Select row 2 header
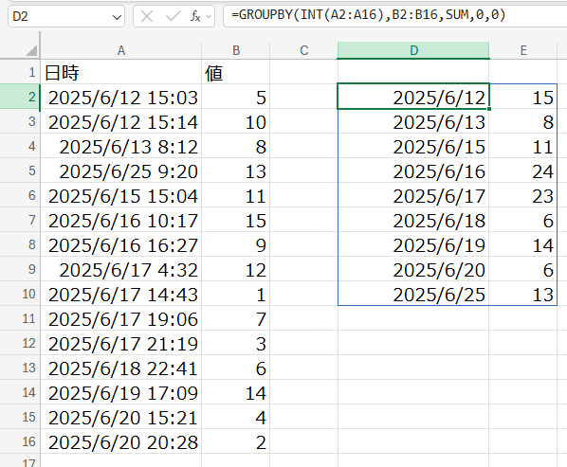The height and width of the screenshot is (467, 567). 20,97
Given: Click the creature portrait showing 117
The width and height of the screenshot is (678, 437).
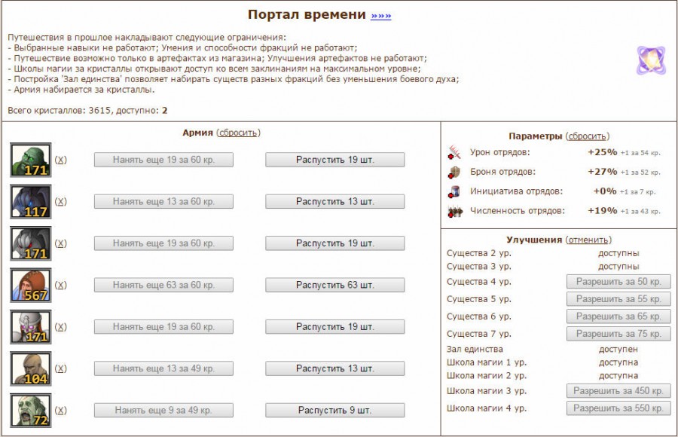Looking at the screenshot, I should (x=31, y=201).
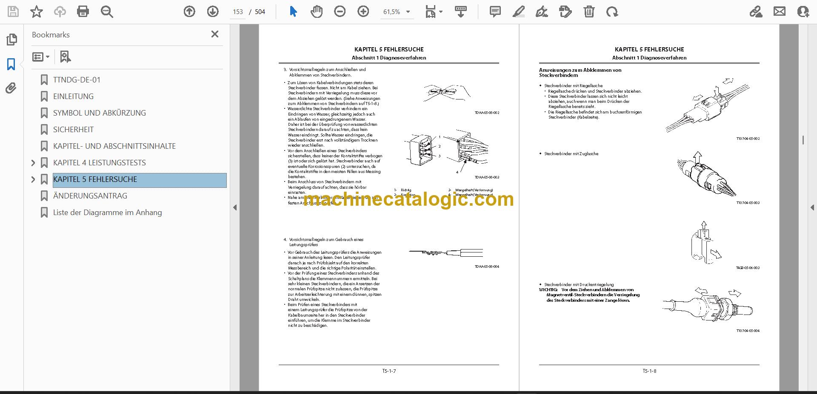Open the bookmark options dropdown menu

coord(41,57)
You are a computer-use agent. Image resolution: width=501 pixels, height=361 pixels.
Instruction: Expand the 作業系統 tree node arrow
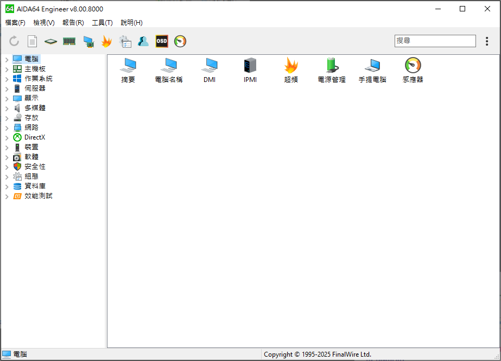(x=7, y=79)
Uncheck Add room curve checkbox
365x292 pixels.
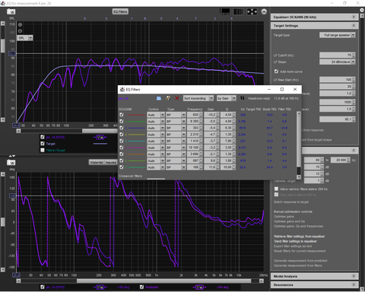(x=276, y=71)
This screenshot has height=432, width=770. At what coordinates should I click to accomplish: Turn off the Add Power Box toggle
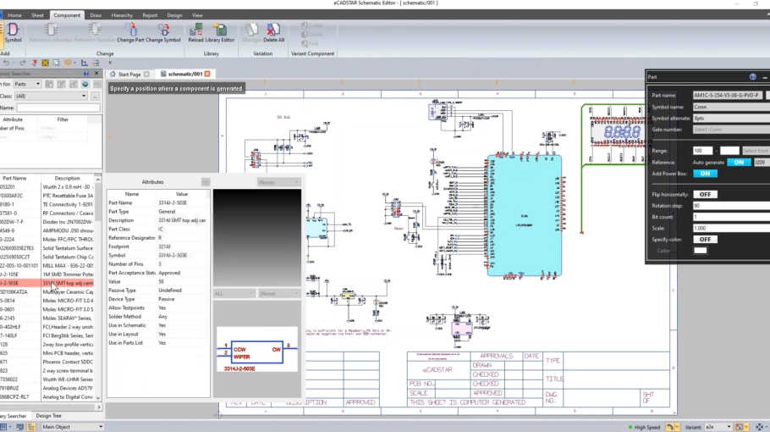pyautogui.click(x=705, y=174)
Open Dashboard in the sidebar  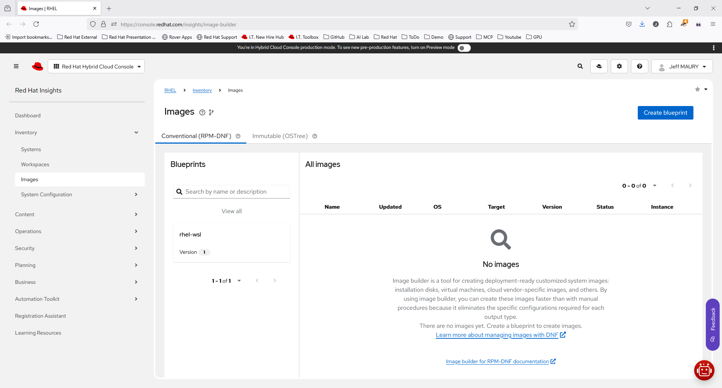(x=28, y=115)
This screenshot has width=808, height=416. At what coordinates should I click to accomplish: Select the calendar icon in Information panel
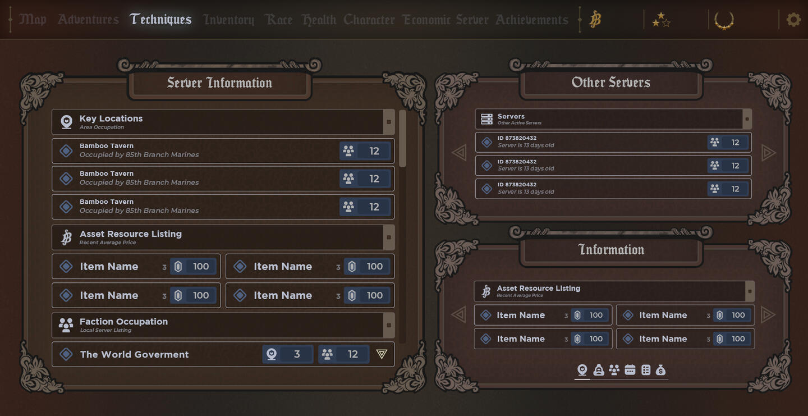(x=630, y=370)
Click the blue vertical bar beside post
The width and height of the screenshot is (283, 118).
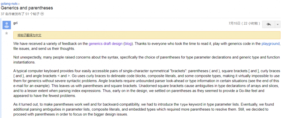point(1,68)
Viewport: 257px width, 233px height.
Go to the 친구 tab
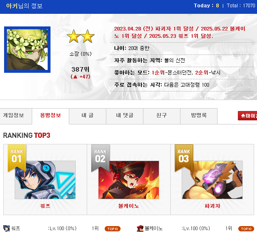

▶ The task: Your answer should be the lines from the line containing "The width and height of the screenshot is (283, 118)." through the end of the listing above, output exactly and alone, without the pictures.

▶ Solution:
The width and height of the screenshot is (283, 118).
point(1,68)
Viewport: 257px width, 233px height.
Go to the 친구 tab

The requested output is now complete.